In [1]:
import pandas_datareader.data as web
import pandas as pd
import numpy as np
import datetime
%matplotlib inline

In [6]:
start = datetime.datetime(2006, 1, 1)
end = datetime.datetime(2016, 1, 1)

# Bank of America
BAC = web.DataReader("BAC", 'yahoo', start, end)

# CitiGroup
Citi = web.DataReader("C", 'yahoo', start, end)

# Goldman Sachs
GS = web.DataReader("GS", 'yahoo', start, end)

# JPMorgan Chase
JPM = web.DataReader("JPM", 'yahoo', start, end)

# Morgan Stanley
MS = web.DataReader("MS", 'yahoo', start, end)

# Wells Fargo
WellFC = web.DataReader("WFC", 'yahoo', start, end)

In [7]:
# Could also do this for a Panel Object
crashdf = web.DataReader(['BAC', 'C', 'GS', 'JPM', 'MS', 'WFC'],'yahoo', start, end)

In [8]:
# List of Keys as references to all Banks used in this analysis in alphabetical order
tickers = ['BAC', 'Citi', 'GS', 'JPM', 'MS', 'WFC']

In [None]:
#Concatenating all data frames in one single called "bank_stocks
bank_stocks = pd.concat([BAC, Citi, GS, JPM, MS, WellFC],axis=1,keys=tickers)
bank_stocks.columns.names = ['Bank Ticker','Stock Info']

bank_stocks.head(5)

In [None]:
#Setting a dataframe with only stock prices at close
closedf = pd.DataFrame()
for tick in tickers:
    closedf[tick+' Close Stock Value'] = bank_stocks[tick]['Close']
closedf.head(10)

In [None]:
closedf.info()

In [None]:
import seaborn as sns
sns.pairplot(closedf)

# EDA

Let's explore the data a bit! Before continuing, I encourage you to check out the documentation on [Multi-Level Indexing](http://pandas.pydata.org/pandas-docs/stable/advanced.html) and [Using .xs](http://pandas.pydata.org/pandas-docs/stable/generated/pandas.DataFrame.xs.html).
Reference the solutions if you can not figure out how to use .xs(), since that will be a major part of this project.

In [None]:
#The max Close price for each bank's stock throughout 2006-2016
bank_stocks.xs(key='Close',axis=1,level='Stock Info').max()
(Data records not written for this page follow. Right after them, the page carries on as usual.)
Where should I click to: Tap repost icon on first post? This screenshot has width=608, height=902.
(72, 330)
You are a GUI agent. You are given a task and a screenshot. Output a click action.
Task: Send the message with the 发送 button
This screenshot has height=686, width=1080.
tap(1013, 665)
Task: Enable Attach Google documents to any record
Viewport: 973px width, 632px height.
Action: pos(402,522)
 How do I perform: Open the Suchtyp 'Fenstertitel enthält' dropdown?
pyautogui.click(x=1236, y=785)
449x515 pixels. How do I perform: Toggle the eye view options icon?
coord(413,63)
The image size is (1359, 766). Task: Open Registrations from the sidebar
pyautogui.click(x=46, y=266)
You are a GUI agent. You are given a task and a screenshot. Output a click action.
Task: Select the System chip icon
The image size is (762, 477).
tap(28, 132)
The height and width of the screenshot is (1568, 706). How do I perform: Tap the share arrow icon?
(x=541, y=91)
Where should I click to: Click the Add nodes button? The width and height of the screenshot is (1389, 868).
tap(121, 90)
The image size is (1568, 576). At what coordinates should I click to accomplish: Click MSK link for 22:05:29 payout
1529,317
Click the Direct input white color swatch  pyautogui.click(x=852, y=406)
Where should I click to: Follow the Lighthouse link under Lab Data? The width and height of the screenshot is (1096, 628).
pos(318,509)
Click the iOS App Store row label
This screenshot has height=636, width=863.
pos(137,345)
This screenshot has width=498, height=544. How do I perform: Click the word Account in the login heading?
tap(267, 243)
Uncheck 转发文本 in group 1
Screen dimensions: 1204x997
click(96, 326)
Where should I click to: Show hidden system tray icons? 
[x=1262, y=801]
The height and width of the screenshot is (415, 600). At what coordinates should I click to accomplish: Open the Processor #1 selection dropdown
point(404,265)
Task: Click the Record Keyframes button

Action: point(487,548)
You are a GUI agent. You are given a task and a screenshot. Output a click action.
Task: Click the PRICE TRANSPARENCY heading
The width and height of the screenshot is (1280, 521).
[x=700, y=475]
** Now, we´re going to create a new empty DataFrame called 'returnsdf'. This dataframe will contain the returns for each bank's stock.** 

**Returns are typically defined as:**

$$r_t = \frac{p_t - p_{t-1}}{p_{t-1}} = \frac{p_t}{p_{t-1}} - 1$$

&nbsp;
&nbsp;
<p style="text-align: center;">**Not counting Dividends and Stock Splits**</p>

In [None]:
returnsdf = pd.DataFrame()

** And then, we can use pandas pct_change() metho on the Close column to create a column representing this return value in a loop to set this for all banks.**

In [None]:
for tick in tickers:
    returnsdf[tick+' Return'] = bank_stocks[tick]['Close'].pct_change()
returnsdf.head(10)

**Note it that as expected, the 1st row received a null value. So to plot this, we need to keep in mind to skip the 1st row**

In [None]:
#returns[1:]
sns.pairplot(returnsdf[1:])

In [None]:
# Worst Drop (4 of them on Inauguration day)
returnsdf.idxmin()

** You should have noticed that Citigroup's largest drop and biggest gain were very close to one another, did anythign significant happen in that time frame? **

&nbsp;
[Citigroup had a stock split.](https://www.google.com/webhp?sourceid=chrome-instant&ion=1&espv=2&ie=UTF-8#q=citigroup+stock+2011+may)

In [None]:
# Best Single Day Gain
# citigroup stock split in May 2011, but also JPM day after inauguration.
returnsdf.idxmax()

** Take a look at the standard deviation of the returns, which stock would you classify as the riskiest over the entire time period? Which would you classify as the riskiest for the year 2015?**

In [None]:
returnsdf.std() # Citigroup riskiest

In [None]:
returnsdf.loc['2015-01-01':'2015-12-31'].std()# Very similar risk profiles, but Morgan Stanley or BofA

** Create a distplot using seaborn of the 2015 returns for Morgan Stanley **

In [None]:
sns.distplot(returnsdf.loc['2015-01-01':'2015-12-31']['MS Return'],color='green',bins=100)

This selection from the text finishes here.